Brief:
Convert the data below into a JSON list of strings with one string for each line. Omit blank lines.

Input rows:

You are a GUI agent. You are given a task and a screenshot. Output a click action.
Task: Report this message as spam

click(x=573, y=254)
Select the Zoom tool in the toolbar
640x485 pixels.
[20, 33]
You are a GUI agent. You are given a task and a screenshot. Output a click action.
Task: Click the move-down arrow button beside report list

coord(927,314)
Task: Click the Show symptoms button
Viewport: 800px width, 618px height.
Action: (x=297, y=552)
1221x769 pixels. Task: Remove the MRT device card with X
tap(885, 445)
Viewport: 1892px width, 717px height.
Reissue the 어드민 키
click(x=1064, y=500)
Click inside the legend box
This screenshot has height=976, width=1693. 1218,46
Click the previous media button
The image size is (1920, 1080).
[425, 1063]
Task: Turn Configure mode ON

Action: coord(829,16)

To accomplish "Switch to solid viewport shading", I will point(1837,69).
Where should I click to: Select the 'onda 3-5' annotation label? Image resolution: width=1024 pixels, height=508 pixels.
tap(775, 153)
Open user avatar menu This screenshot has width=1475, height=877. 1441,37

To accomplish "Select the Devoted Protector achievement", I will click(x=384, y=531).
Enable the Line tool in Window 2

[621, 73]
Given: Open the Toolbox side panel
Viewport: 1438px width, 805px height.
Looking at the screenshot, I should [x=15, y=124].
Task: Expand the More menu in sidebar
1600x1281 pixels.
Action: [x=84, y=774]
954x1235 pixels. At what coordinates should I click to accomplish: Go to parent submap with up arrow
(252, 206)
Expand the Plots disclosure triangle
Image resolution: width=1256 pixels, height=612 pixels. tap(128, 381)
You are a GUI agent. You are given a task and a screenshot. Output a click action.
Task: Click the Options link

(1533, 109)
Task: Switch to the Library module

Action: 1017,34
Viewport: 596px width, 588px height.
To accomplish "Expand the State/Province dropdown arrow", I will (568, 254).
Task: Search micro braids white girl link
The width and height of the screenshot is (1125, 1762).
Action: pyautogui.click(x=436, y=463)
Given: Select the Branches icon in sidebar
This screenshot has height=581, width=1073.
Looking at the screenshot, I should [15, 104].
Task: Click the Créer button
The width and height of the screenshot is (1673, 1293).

The solution:
[
  "You are a GUI agent. You are given a task and a screenshot. Output a click action.",
  "Task: Report this message as spam",
  "click(x=573, y=254)",
  "Select the Zoom tool in the toolbar",
  "640x485 pixels.",
  "[20, 33]",
  "You are a GUI agent. You are given a task and a screenshot. Output a click action.",
  "Task: Click the move-down arrow button beside report list",
  "coord(927,314)",
  "Task: Click the Show symptoms button",
  "Viewport: 800px width, 618px height.",
  "Action: (x=297, y=552)",
  "1221x769 pixels. Task: Remove the MRT device card with X",
  "tap(885, 445)",
  "Viewport: 1892px width, 717px height.",
  "Reissue the 어드민 키",
  "click(x=1064, y=500)",
  "Click inside the legend box",
  "This screenshot has height=976, width=1693. 1218,46",
  "Click the previous media button",
  "The image size is (1920, 1080).",
  "[425, 1063]",
  "Task: Turn Configure mode ON",
  "Action: coord(829,16)",
  "To accomplish \"Switch to solid viewport shading\", I will point(1837,69).",
  "Where should I click to: Select the 'onda 3-5' annotation label? Image resolution: width=1024 pixels, height=508 pixels.",
  "tap(775, 153)",
  "Open user avatar menu This screenshot has width=1475, height=877. 1441,37",
  "To accomplish \"Select the Devoted Protector achievement\", I will click(x=384, y=531).",
  "Enable the Line tool in Window 2",
  "[621, 73]",
  "Given: Open the Toolbox side panel",
  "Viewport: 1438px width, 805px height.",
  "Looking at the screenshot, I should [x=15, y=124].",
  "Task: Expand the More menu in sidebar",
  "1600x1281 pixels.",
  "Action: [x=84, y=774]",
  "954x1235 pixels. At what coordinates should I click to accomplish: Go to parent submap with up arrow",
  "(252, 206)",
  "Expand the Plots disclosure triangle",
  "Image resolution: width=1256 pixels, height=612 pixels. tap(128, 381)",
  "You are a GUI agent. You are given a task and a screenshot. Output a click action.",
  "Task: Click the Options link",
  "(1533, 109)",
  "Task: Switch to the Library module",
  "Action: 1017,34",
  "Viewport: 596px width, 588px height.",
  "To accomplish \"Expand the State/Province dropdown arrow\", I will (568, 254).",
  "Task: Search micro braids white girl link",
  "The width and height of the screenshot is (1125, 1762).",
  "Action: pyautogui.click(x=436, y=463)",
  "Given: Select the Branches icon in sidebar",
  "This screenshot has height=581, width=1073.",
  "Looking at the screenshot, I should [15, 104].",
  "Task: Click the Créer button",
  "The width and height of the screenshot is (1673, 1293)."
]